Please report each line of the data below that contains "agent".

═══ DATA TO USE

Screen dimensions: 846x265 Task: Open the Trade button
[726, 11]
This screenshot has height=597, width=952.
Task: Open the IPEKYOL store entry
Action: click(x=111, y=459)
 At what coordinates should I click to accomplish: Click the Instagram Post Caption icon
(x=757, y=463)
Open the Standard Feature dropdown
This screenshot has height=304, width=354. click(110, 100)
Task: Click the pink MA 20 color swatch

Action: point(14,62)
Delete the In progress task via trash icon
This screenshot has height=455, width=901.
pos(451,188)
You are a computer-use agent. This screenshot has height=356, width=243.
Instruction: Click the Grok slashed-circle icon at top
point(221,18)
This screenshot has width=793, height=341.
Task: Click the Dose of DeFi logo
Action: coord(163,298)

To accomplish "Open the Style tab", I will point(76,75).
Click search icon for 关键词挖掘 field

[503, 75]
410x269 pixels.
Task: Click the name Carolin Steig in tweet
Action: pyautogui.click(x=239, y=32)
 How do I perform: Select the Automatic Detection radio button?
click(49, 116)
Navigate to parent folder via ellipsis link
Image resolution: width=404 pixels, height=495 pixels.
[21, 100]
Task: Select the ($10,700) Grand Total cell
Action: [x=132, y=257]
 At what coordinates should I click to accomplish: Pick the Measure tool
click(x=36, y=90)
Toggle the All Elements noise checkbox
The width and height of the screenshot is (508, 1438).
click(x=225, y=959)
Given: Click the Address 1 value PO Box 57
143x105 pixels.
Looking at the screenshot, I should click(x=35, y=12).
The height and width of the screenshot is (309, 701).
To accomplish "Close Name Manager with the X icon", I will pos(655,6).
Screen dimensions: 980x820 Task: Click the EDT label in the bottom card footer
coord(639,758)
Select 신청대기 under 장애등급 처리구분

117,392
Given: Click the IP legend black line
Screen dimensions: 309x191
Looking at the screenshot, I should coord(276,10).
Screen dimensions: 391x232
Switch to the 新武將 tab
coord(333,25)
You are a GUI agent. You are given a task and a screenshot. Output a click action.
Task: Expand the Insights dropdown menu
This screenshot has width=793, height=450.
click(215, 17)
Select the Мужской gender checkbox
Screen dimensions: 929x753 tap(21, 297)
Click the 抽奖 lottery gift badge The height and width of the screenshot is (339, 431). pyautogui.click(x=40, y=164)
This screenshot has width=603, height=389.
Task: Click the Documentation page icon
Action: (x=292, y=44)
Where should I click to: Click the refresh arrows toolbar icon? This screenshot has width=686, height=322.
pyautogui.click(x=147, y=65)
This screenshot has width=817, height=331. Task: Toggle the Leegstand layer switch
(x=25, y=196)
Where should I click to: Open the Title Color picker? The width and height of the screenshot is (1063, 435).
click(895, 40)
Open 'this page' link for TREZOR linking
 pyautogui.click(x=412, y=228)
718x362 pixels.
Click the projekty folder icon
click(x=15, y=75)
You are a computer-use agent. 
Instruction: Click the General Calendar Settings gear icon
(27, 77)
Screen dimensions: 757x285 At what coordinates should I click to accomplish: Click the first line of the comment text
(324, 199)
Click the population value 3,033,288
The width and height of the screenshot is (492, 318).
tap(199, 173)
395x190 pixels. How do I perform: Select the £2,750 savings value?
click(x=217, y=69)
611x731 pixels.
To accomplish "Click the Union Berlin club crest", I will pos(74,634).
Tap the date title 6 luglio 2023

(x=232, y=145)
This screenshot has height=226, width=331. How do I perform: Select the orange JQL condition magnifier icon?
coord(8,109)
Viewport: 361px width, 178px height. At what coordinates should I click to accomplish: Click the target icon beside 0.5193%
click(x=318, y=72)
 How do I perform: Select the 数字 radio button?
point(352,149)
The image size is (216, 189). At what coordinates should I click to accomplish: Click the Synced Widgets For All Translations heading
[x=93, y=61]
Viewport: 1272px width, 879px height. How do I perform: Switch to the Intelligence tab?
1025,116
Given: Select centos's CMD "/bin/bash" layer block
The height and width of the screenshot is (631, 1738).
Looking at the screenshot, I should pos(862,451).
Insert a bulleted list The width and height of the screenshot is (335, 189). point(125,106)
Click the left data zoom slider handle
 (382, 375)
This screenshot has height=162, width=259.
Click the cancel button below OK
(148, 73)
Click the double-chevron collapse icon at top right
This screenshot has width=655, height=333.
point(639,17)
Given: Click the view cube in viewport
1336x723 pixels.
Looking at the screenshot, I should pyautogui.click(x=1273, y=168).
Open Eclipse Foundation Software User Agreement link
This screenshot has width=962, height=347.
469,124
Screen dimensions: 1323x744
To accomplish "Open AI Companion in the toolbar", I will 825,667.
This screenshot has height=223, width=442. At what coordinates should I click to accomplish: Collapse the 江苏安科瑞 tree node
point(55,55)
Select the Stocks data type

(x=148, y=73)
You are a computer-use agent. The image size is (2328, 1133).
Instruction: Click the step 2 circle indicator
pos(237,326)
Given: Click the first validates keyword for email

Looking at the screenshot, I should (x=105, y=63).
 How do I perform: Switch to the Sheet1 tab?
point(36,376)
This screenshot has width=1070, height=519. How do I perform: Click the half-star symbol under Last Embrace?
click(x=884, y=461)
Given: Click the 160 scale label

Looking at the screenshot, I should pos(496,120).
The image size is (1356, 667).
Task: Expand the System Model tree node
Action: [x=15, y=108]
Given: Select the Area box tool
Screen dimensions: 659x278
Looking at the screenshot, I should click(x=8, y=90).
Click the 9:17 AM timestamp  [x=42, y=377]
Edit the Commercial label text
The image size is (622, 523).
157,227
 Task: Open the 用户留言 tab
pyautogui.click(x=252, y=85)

══════

■ ANSWER SECTION ■
You are a computer-use agent. This screenshot has height=356, width=243.
You are a GUI agent. You are given a task and a screenshot. Output a click action.
You are a computer-use agent. 
You are a computer-use agent. The image size is (2328, 1133).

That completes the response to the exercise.